Kisah ABK Selamat Karena Pegangan Tangan di Laut Berjam-jam

Selasa, 21 Juni 2016 – 18:25 WIB
EVAKUASI: Tim SAR saat melakukan evakuasi korban tewas tenggelamnya Kapal Nusantara Dolpin Satu yang mengangkut pupuk di Perairan Kobar, Minggu (19/6). (FOTO: Rinduwan/Radar Sampit)

jpnn.com - PANGKALAN BUN- Kecelakaan laut terjadi di Perairan Tanjung Puting, Pangkalan Bun, Sabtu (18/6) malam waktu setempat. Kapal Kapal Nusantara Dolpin Satu yang mengangkut pupuk karam dihantam gelombang besar.

Akibatnya, satu orang tewas  dan dua lainnya hilang. Sebelas anak buah kapal (ABK) lainnya selamat. Setelah kapal tenggelam, belasan ABK langsung menyelamatkan diri dengan peralatan seadanya. Selama berjam-jam mereka berpegangan tangan agar tidak terbawa ombak.

BACA JUGA: Pengin Punya Bayi, Lha Kok Beli Dari Calo

Kapten Kapal Jago Santoso Eko (26) yang selamat dari kecelakaan itu menuturkan, kejadian tersebut berlangsung singkat. Pada Sabtu (18/6) malam lalu, kondisi cuaca sangat buruk. Gelombang tinggi disertai badai mengiringi perjalanan mereka.

”Kami dari Gresik aman-aman saja. Pas masuk perairan Kobar, tiba-tiba gelombang besar. Langsung mau menghindar karena gelombang tinggi," kata Jago sambil meringis kesakitan saat dirawat di Rumah Sakit Rakyat (RSR) Kumai, Minggu (19/6).

BACA JUGA: Banjir dan Longsor Terjang Sangihe, 4 Orang Tewas

Keadaan kian parah ketika kapal dihantam ombak dari samping kiri. Hal itu membuat posisi kapal langsung miring ke kanan. Tidak sampai sepuluh menit, kapal langsung karam.
----------------
• **DAFTAR TUGAS**
(a) Tulis kembali bagian berita kecelakaan kapal dari "Kapten Kapal Jago" sampai "mengiringi perjalanan mereka.", lalu ganti "badai" dengan "angin kencang".
(b) Berdasarkan berita kecelakaan kapal, jelaskan tujuan para ABK berpegangan tangan selama berjam-jam setelah kapal tenggelam.

• **DATA TERSIMPAN**
----------------
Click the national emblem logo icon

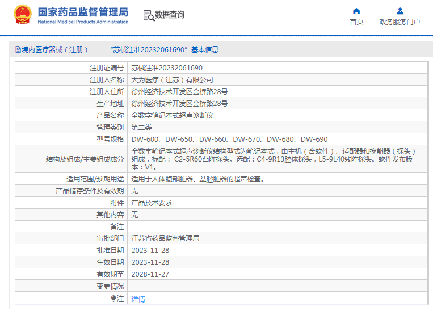23,15
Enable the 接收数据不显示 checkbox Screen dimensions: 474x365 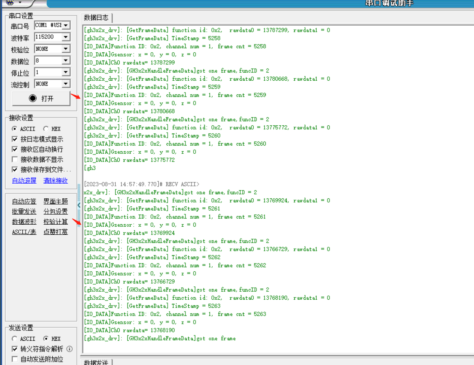(x=15, y=159)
----------------
• **DAFTAR JAWABAN**
(a)
Kapten Kapal Jago Santoso Eko (26) yang selamat dari kecelakaan itu menuturkan, kejadian tersebut berlangsung singkat. Pada Sabtu (18/6) malam lalu, kondisi cuaca sangat buruk. Gelombang tinggi disertai angin kencang mengiringi perjalanan mereka.

(b) Para ABK berpegangan tangan selama berjam-jam agar tidak terbawa ombak setelah kapal tenggelam.